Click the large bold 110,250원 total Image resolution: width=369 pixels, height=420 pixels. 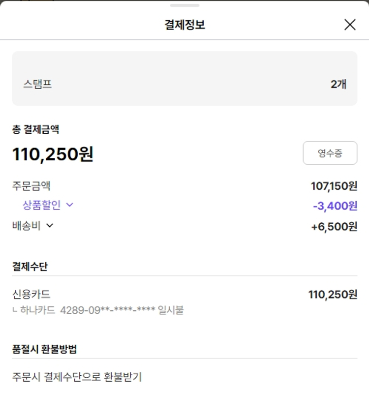pyautogui.click(x=53, y=154)
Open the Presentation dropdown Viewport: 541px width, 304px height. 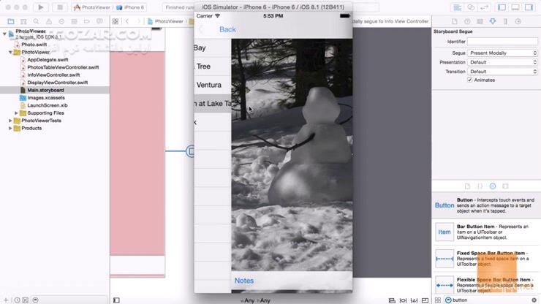(502, 63)
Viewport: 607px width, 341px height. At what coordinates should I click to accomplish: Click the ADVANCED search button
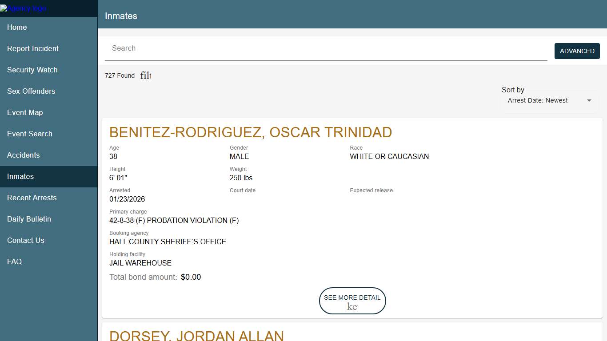tap(577, 51)
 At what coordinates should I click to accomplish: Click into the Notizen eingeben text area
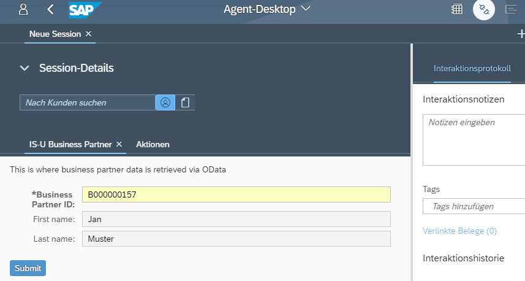point(474,140)
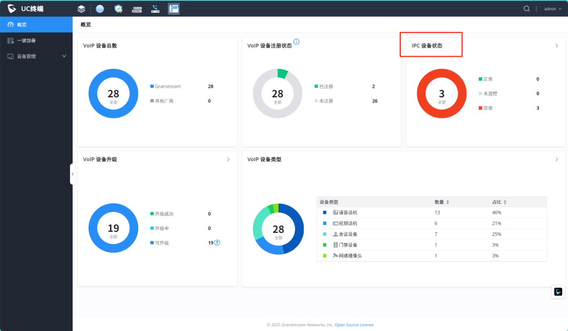Image resolution: width=568 pixels, height=331 pixels.
Task: Click the search magnifier icon
Action: 526,9
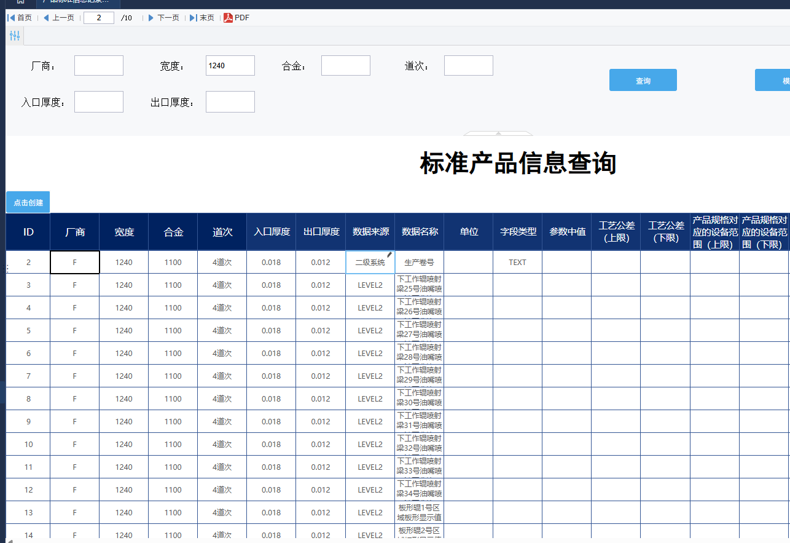Select the 厂商 cell in row ID 2
This screenshot has width=790, height=543.
(75, 262)
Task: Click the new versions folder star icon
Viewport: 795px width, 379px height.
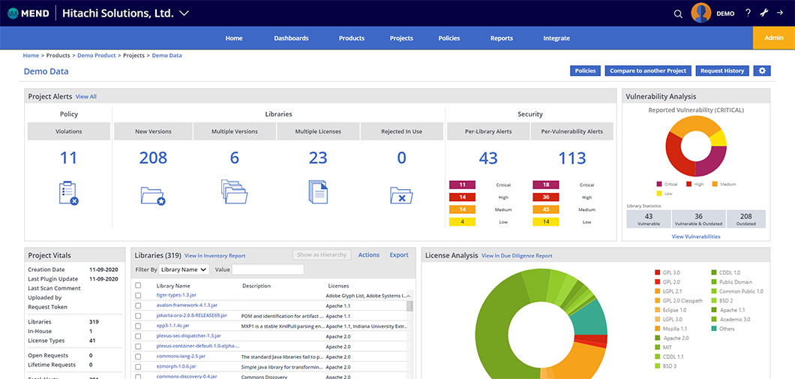Action: point(152,195)
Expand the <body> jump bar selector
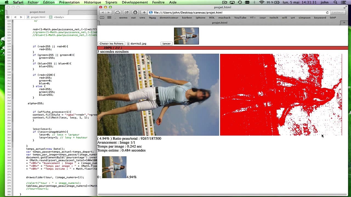Screen dimensions: 351x197 click(x=59, y=17)
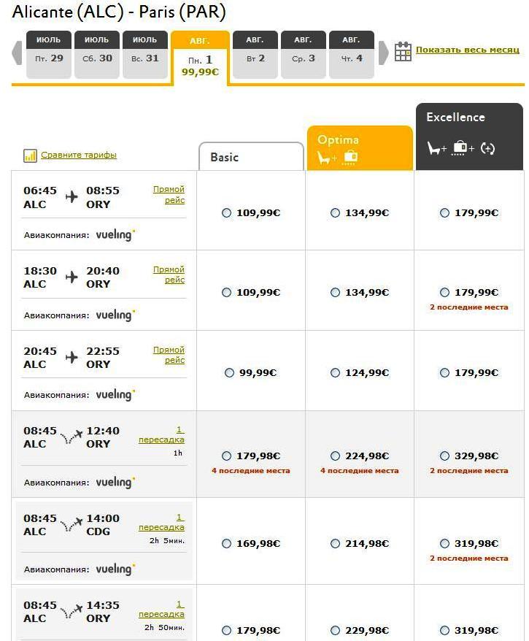Image resolution: width=529 pixels, height=641 pixels.
Task: Select the Basic 169,98€ fare to CDG
Action: point(226,544)
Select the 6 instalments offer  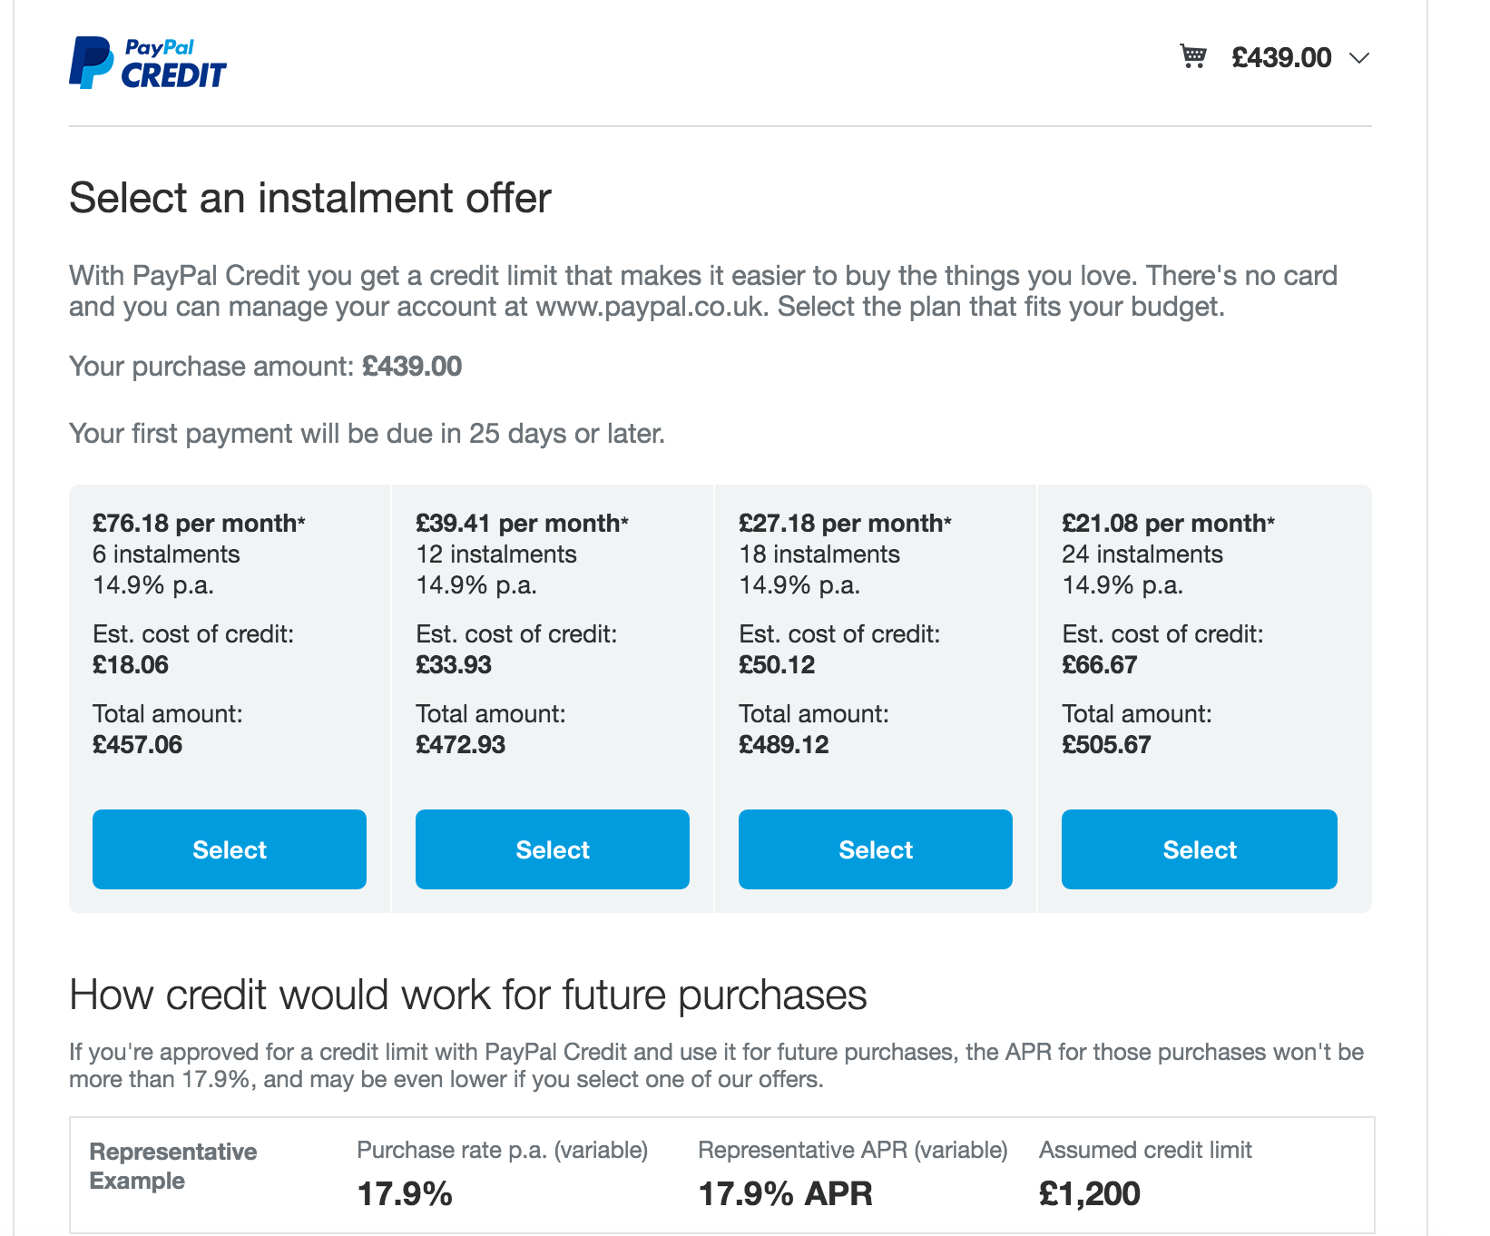tap(230, 849)
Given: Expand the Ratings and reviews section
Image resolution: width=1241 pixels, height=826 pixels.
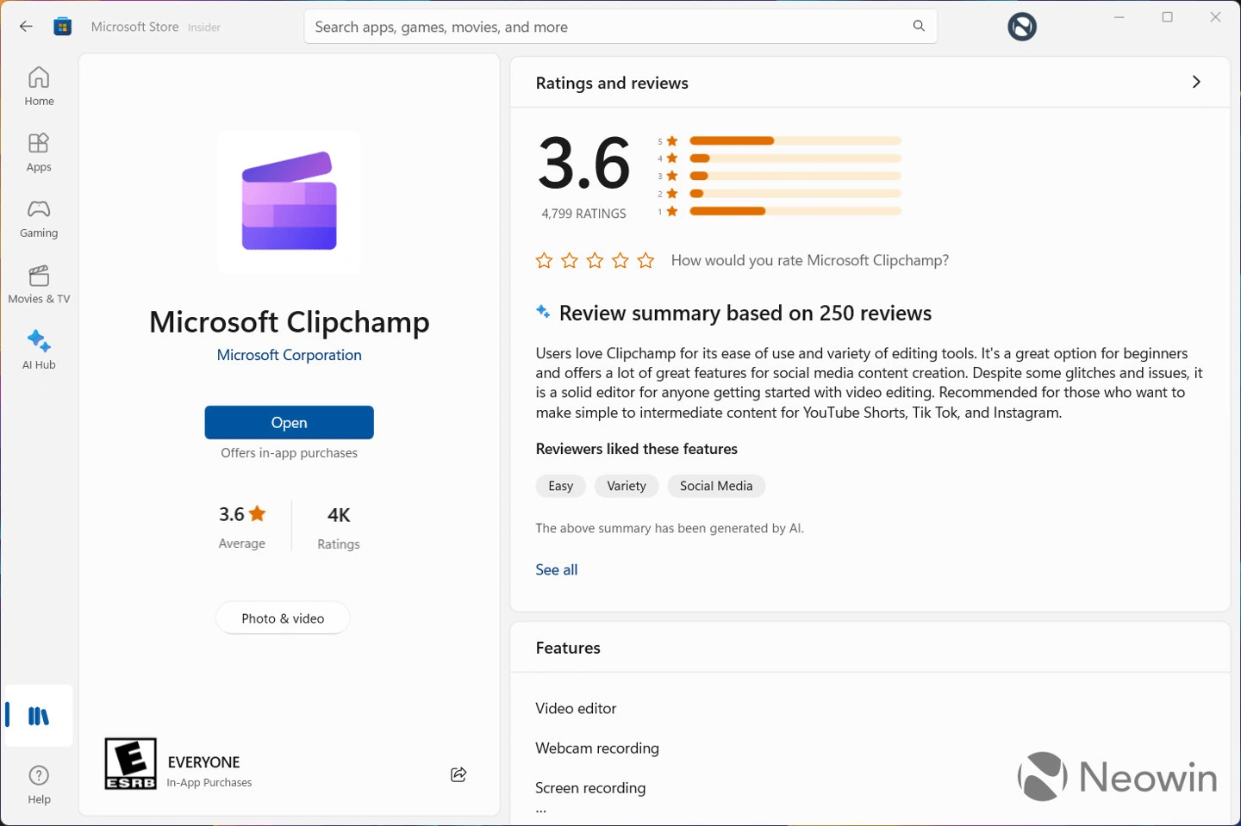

++++++++

### WORK INSTRUCTIONS
Pictures excluded, copy exactly the lines running from the one with "Given: Expand the Ratings and reviews section" through the last line of the material.

### ANSWER TO THE EXERCISE
Given: Expand the Ratings and reviews section
Image resolution: width=1241 pixels, height=826 pixels.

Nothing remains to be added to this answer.